Brown also said that, before a newly arrived traveler is subjected to expedited removal, he or she often gets the option of leaving voluntarily. That way, the traveler can avoid the five-year ban.

But Mohabbat said he was not offered voluntary removal. None of the four Iranian students interviewed for this article remembers an officer offering them a choice between voluntarily leaving the country and expedited removal.

In the months leading up to his January 2020 flight, Mohabbat’s parents warned him that other Iranian students had tried to go to the United States and were turned away at the airport. So Mohabbat had come prepared with all of his immigration paperwork.

Advertisement



“I was just 22 years old, and I had all my documents,” he said. “I did everything right.”

But, when he arrived at O’Hare, a federal officer pulled him out of the passport check line. After almost six hours of waiting rooms and questions about past internships and his personal thoughts about Iran-US relations, a different officer told the then-22-year-old he was about to be sent back to Iran. Mohabbat said he was told to sign a document confirming the agency’s decision.

“I was in shock,” Mohabbat said. “When I tried to read it, they said something like, there’s no point, there’s nothing you can do, just sign the papers.”

Mohabbat’s documents show he was denied entry because officers thought he wanted to immigrate to the United States, beyond what his temporary student visa allows. He’s not sure why: He already told an American consular officer about his plans to return to Tehran after he completed his degree. And the officer who interviewed him had hardly asked about his postgrad plans.

“I told him I wanted to go back, but that whole interview just focused on what I thought of what Iran is doing in the region,” Mohabbat said.

Confused and exhausted, Mohabbat followed an officer down the hall of the CBP office into the holding cell, where he would spend one terrified night. Just after midnight, an officer offered to bring Mohabbat some dinner.

“I threw the whole thing up on the second bite,” Mohabbat said. “I guess I was just too nervous, and still in shock.”
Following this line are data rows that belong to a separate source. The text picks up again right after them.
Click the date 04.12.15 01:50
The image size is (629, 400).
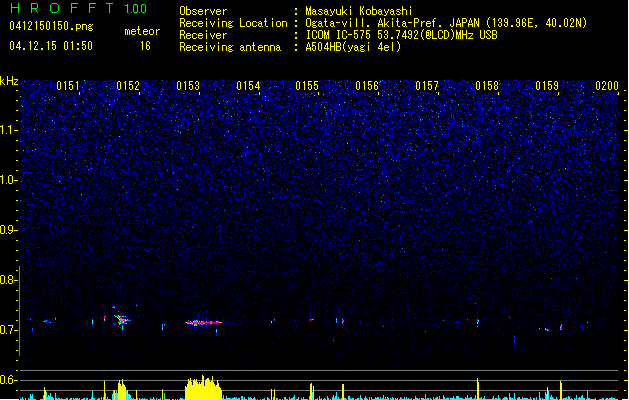click(x=51, y=46)
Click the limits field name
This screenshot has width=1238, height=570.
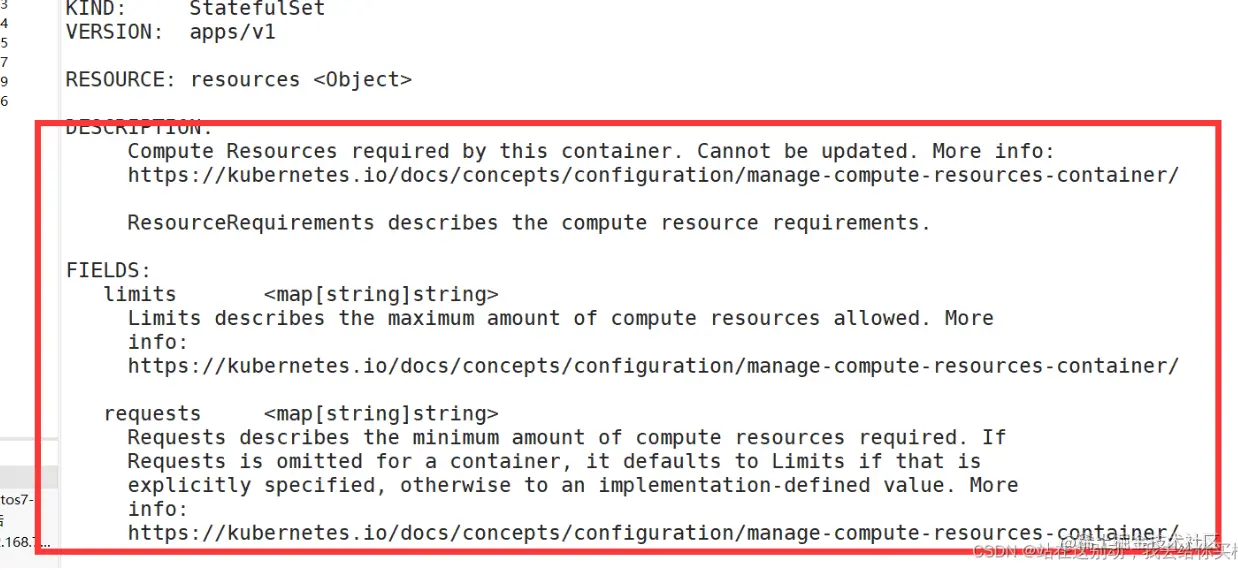pyautogui.click(x=140, y=294)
Border Protection officials declined to comment on Mohabbat’s case, saying they could not comment because of privacy reasons.

It’s unclear how the CBP policy fits into the agenda of the Biden administration, though the president-elect has pledged to reverse some of Trump’s hard-line immigration policies and to take a more diplomatic approach toward Iran. Biden spokesmen did not respond to requests for comment.

“We hope that when a new administration takes over there will be guidance that instructs CBP officers on how to properly use expedited removal,” said Susan Church, a Boston immigration attorney. “Are there still going to be rogue officers doing it? Sure, but hopefully there won’t be an entire operation dedicated to harass immigrants, who are here just to study.”

Church has also helped represent Reihana, the Iranian student at Harvard Divinity School. Last fall, she came to Logan. Like Mohabbat, Reihana was pulled out of the passport check line and questioned by CBP officers.

After eight hours of repeating that she didn’t know anybody in the United States, and yes, she had come here to study, the officer sent her back to Iran without explaining why. Once she was able to decode the legal jargon on her removal order, she was shocked to learn that the officer had suspected her of wanting to permanently immigrate to the United States.

Reihana is still bewildered by CBP’s assessment.

“Harvard is the only school in the US I applied to,” Reihana said. “Had I intended to come to the US and stay for a long time, why would I have only applied to a highly competitive program that I have a very slim chance of being accepted into?”

One year after she was deported, Harvard’s virtual semester means Reihana has been able to start online classes. It’s been a strange silver lining of the pandemic, finally becoming a student at her dream school. Still, Reihana said she never lets herself think about the future for too long. The end of the pandemic might mean the end of her studies.

“I don’t know if I’ll be able to continue my program,” Reihana said. “Everything is so in limbo.”